• What the exercise asks:
Before you finish, make sure each line of the records has been retyped exactly.

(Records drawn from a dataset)
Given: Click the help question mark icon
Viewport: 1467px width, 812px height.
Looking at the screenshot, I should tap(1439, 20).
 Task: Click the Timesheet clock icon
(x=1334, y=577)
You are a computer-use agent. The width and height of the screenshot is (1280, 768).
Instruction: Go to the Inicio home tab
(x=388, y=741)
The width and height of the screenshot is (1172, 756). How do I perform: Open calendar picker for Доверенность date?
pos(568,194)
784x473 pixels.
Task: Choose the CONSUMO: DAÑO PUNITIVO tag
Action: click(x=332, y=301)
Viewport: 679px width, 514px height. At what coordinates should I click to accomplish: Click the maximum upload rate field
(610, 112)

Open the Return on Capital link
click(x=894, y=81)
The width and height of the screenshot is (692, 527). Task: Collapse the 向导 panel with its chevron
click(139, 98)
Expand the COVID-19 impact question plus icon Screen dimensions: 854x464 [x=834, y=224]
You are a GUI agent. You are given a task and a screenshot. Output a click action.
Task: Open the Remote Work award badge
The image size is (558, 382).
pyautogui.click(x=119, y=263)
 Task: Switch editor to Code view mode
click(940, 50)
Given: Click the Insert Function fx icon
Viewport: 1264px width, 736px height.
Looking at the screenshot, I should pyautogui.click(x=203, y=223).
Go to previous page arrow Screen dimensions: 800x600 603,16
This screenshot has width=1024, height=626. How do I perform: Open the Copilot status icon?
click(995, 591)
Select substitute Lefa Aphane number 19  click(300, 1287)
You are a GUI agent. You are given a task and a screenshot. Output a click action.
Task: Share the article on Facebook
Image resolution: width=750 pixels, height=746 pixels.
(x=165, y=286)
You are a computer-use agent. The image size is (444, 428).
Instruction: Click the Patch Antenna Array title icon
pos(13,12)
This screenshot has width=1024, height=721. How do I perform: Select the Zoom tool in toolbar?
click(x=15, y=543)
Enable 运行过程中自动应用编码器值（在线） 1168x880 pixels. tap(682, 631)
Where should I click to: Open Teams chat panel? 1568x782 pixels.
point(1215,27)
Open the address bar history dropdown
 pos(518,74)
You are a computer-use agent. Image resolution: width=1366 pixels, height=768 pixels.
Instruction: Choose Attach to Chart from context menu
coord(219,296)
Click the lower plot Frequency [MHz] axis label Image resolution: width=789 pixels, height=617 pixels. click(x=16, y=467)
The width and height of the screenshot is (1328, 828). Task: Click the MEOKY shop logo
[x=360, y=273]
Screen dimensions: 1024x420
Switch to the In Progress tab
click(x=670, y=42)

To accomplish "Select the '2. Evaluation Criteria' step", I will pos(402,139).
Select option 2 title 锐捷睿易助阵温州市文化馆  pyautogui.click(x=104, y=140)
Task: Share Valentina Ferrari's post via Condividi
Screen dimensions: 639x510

• Solution to the exercise:
Given: Click the help question mark icon
Viewport: 1467px width, 812px height.
Looking at the screenshot, I should tap(1439, 20).
 Task: Click the Timesheet clock icon
(x=1334, y=577)
You are a computer-use agent. The width and height of the screenshot is (1280, 768).
Instruction: Go to the Inicio home tab
(x=388, y=741)
The width and height of the screenshot is (1172, 756). How do I perform: Open calendar picker for Доверенность date?
pos(568,194)
784x473 pixels.
Task: Choose the CONSUMO: DAÑO PUNITIVO tag
Action: click(x=332, y=301)
Viewport: 679px width, 514px height. At what coordinates should I click to accomplish: Click the maximum upload rate field
(610, 112)

Open the Return on Capital link
click(x=894, y=81)
The width and height of the screenshot is (692, 527). Task: Collapse the 向导 panel with its chevron
click(139, 98)
Expand the COVID-19 impact question plus icon Screen dimensions: 854x464 [x=834, y=224]
You are a GUI agent. You are given a task and a screenshot. Output a click action.
Task: Open the Remote Work award badge
The image size is (558, 382).
pyautogui.click(x=119, y=263)
 Task: Switch editor to Code view mode
click(940, 50)
Given: Click the Insert Function fx icon
Viewport: 1264px width, 736px height.
Looking at the screenshot, I should pyautogui.click(x=203, y=223).
Go to previous page arrow Screen dimensions: 800x600 603,16
This screenshot has width=1024, height=626. How do I perform: Open the Copilot status icon?
click(995, 591)
Select substitute Lefa Aphane number 19  click(300, 1287)
You are a GUI agent. You are given a task and a screenshot. Output a click action.
Task: Share the article on Facebook
Image resolution: width=750 pixels, height=746 pixels.
(x=165, y=286)
You are a computer-use agent. The image size is (444, 428).
Instruction: Click the Patch Antenna Array title icon
pos(13,12)
This screenshot has width=1024, height=721. How do I perform: Select the Zoom tool in toolbar?
click(x=15, y=543)
Enable 运行过程中自动应用编码器值（在线） 1168x880 pixels. tap(682, 631)
Where should I click to: Open Teams chat panel? 1568x782 pixels.
point(1215,27)
Open the address bar history dropdown
 pos(518,74)
You are a computer-use agent. Image resolution: width=1366 pixels, height=768 pixels.
Instruction: Choose Attach to Chart from context menu
coord(219,296)
Click the lower plot Frequency [MHz] axis label Image resolution: width=789 pixels, height=617 pixels. click(x=16, y=467)
The width and height of the screenshot is (1328, 828). Task: Click the MEOKY shop logo
[x=360, y=273]
Screen dimensions: 1024x420
Switch to the In Progress tab
click(x=670, y=42)

To accomplish "Select the '2. Evaluation Criteria' step", I will pos(402,139).
Select option 2 title 锐捷睿易助阵温州市文化馆  pyautogui.click(x=104, y=140)
Task: Share Valentina Ferrari's post via Condividi
Screen dimensions: 639x510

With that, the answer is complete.